Stop complaining and get on with the veg prep.


----------



## Aunt Bea

Rascal said:


> I just noticed under my moniker I'm an assistant?  How bloody dare you!!!
> 
> Russ



_*"A gravedigger is the only person that starts at the top and works his way down"*_


----------



## Cheryl J

Wyshiepoo said:


> Stop complaining and get on with the veg prep.


----------



## roadfix

Heck, the only reason I'm still here is because I love my title!


----------



## JustJoel

I’m currently a “sous chef” which suits me, I think. Isn’t it “Peter’s Principle” that we all rise to our own level of incompetence? Besides, at this point in my life, I’d rather not have the responsibility of being an exec chef, or God forbid, “Chef Extraordinaire!”


----------



## Rascal

I was only joking ya know. Lol.
Russ


----------



## Cooking Goddess

With all of your crabbing, *Russ*, you managed enough posts to bump yourself up to "Cook".  You got yourself promoted.

See how this works???


----------



## Rocklobster

Cooking Goddess said:


> With all of your crabbing, *Russ*, you managed enough posts to bump yourself up to "Cook".  You got yourself promoted.
> 
> As a cook you've given yourself a whole lot more responsibility with no pay raise..you should have kept yer yap shut..


----------



## Josie1945

Rascal said:


> I was only joking ya know. Lol.
> Russ


  Russ, I thought you were funny 

Josie


----------



## Rascal

Rocklobster said:


> Cooking Goddess said:
> 
> 
> 
> With all of your crabbing, *Russ*, you managed enough posts to bump yourself up to "Cook".  You got yourself promoted.
> 
> As a cook you've given yourself a whole lot more responsibility with no pay raise..you should have kept yer yap shut..
> 
> 
> 
> 
> Lol, I saw that yesterday.
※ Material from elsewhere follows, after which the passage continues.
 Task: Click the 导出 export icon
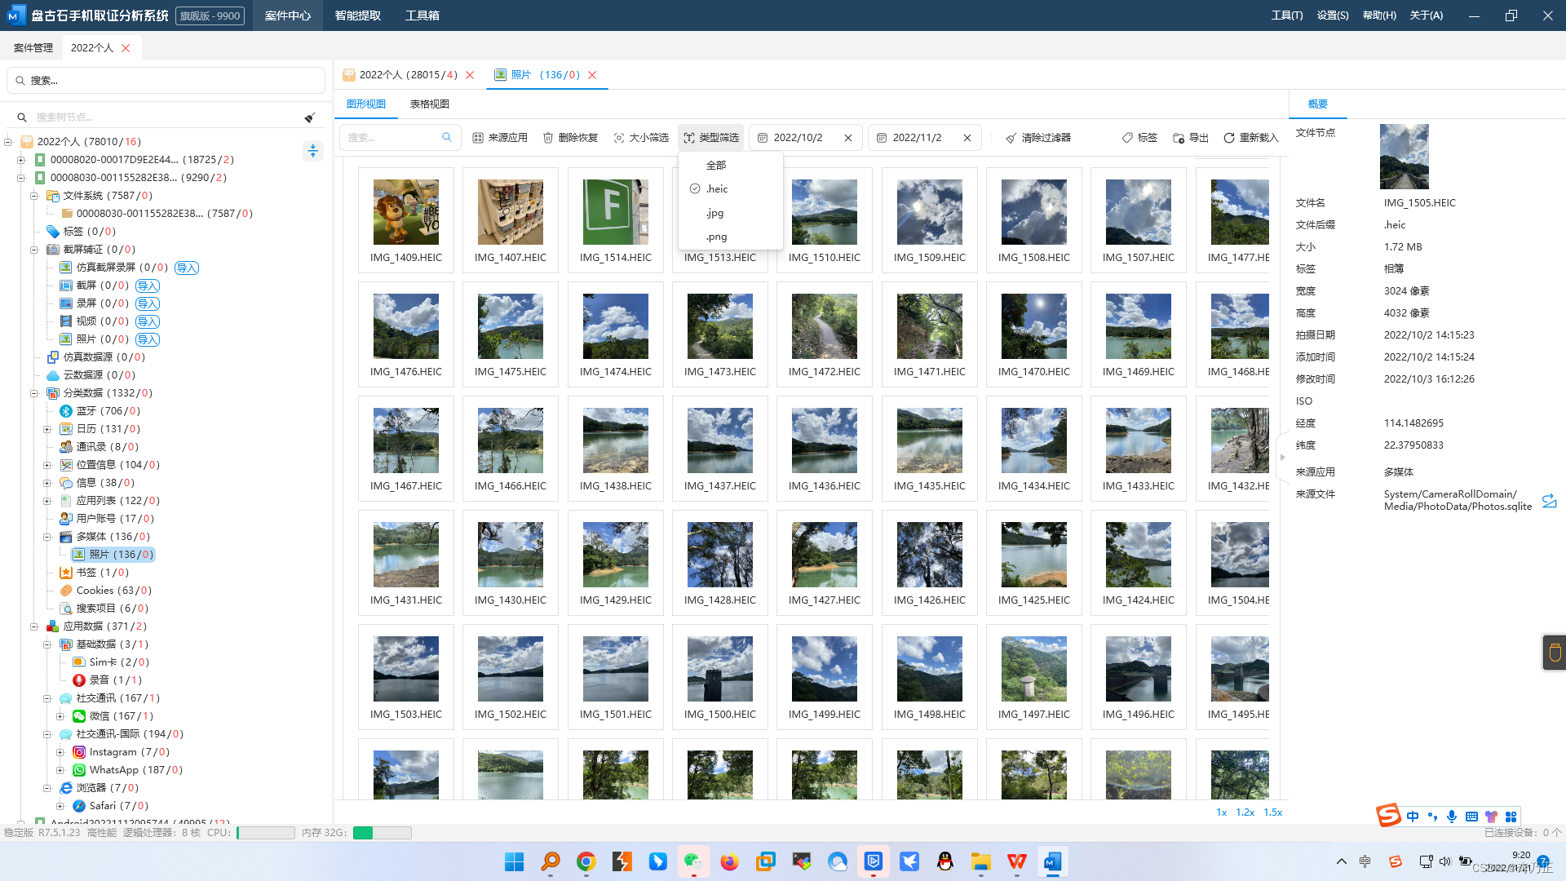pyautogui.click(x=1179, y=138)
Had a wee chuckle.lmao.
> 
> Russ
Click to expand...


----------



## blissful

lol, now you are a lowly paid cook, lol you have a good sense of humor.


----------



## Rascal

blissful said:


> lol, now you are a lowly paid cook, lol you have a good sense of humor.



Lol, I also tell funny stories, things that just happen to me. My nana was the funniest person I ever knew. Runs in the family,lol.

Russ


----------



## caseydog

I am an _Executive Chef_, and I still have to prep, and wash dishes. What's up with that?

CD


----------



## PrincessFiona60

caseydog said:


> I am an _Executive Chef_, and I still have to prep, and wash dishes. What's up with that?
> 
> CD


You don't have any Minions.  Gotta get some Minions...I don't think Psycho-Poodle counts, except as a pre-wash Minion.


----------



## Cheryl J

I want a Minion.


----------



## PrincessFiona60

Here you go...


----------



## Cheryl J

Thank you.  I've got my banaaannnaaas ready....!


----------



## caseydog

PrincessFiona60 said:


> You don't have any Minions.  Gotta get some Minions...I don't think Psycho-Poodle counts, except as a pre-wash Minion.



Psycho-poodle can make ANY plate or pan look _perfectly_ clean. I'm not sure the health department would approve of his methods of cleaning those plates and pans. He uses the same methods to clean the kitchen floor, and his private parts. 

CD


----------



## JustJoel

PrincessFiona60 said:


> You don't have any Minions.  Gotta get some Minions...I don't think Psycho-Poodle counts, except as a pre-wash Minion.


I _knew_ my kitchen was missing something! Minions, of course! But I’m all out of cupboard space.


----------



## Janet H

JustJoel said:


> I _knew_ my kitchen was missing something! Minions, of course! But I’m all out of cupboard space.



I heard that there is a nesting set - stacks nicely like measuring cups


----------



## dragnlaw

caseydog said:


> Psycho-poodle can make ANY plate or pan look _perfectly_ clean. I'm not sure the health department would approve of his methods of cleaning those plates and pans. He uses the same methods to clean the kitchen floor, and his private parts.
> 
> CD



Man living alone in woods with only his two dogs for company, has little to no contact to the outside world, suddenly an old, old friend turns up for a visit.  They share a wonderful rustic meal over the fire and talk for hours. 

Friend - "So, how do you do it? Never going into towns. What do you do for supplies?  For example, how do you wash your dishes?"

Man -  "What do you mean - How do I wash my dishes?  I use Soap and Water, of course!  You saw how clean they are." 

Friend - "Yes, they were spotless!  I'll help you clean up, if you'd like." 

Man - " No, no, no...  it's OK.  Soap & Water will do their job.  Here Soap!  Here Water!"


----------



## LPBeier

Now I come by my title very honestly. I make cakes and I have been known to be a maniac once in a while


----------



## Cooking Goddess

LPBeier said:


> ...and I have been known to be a maniac once in a while...


Here, *LP*, you can share my new ear worm with me.  Thanks, thanks a lot. 


https://www.youtube.com/watch?v=oVnqHciXB7Y


----------



## dragnlaw

I'm being VERY careful not to clic on that link CG.  

ARGHH!   I'm afraid it's not working...  already hear it!


----------



## CharlieD

Gosh, I don't even know what i am. Need to post so I can look at my title.


----------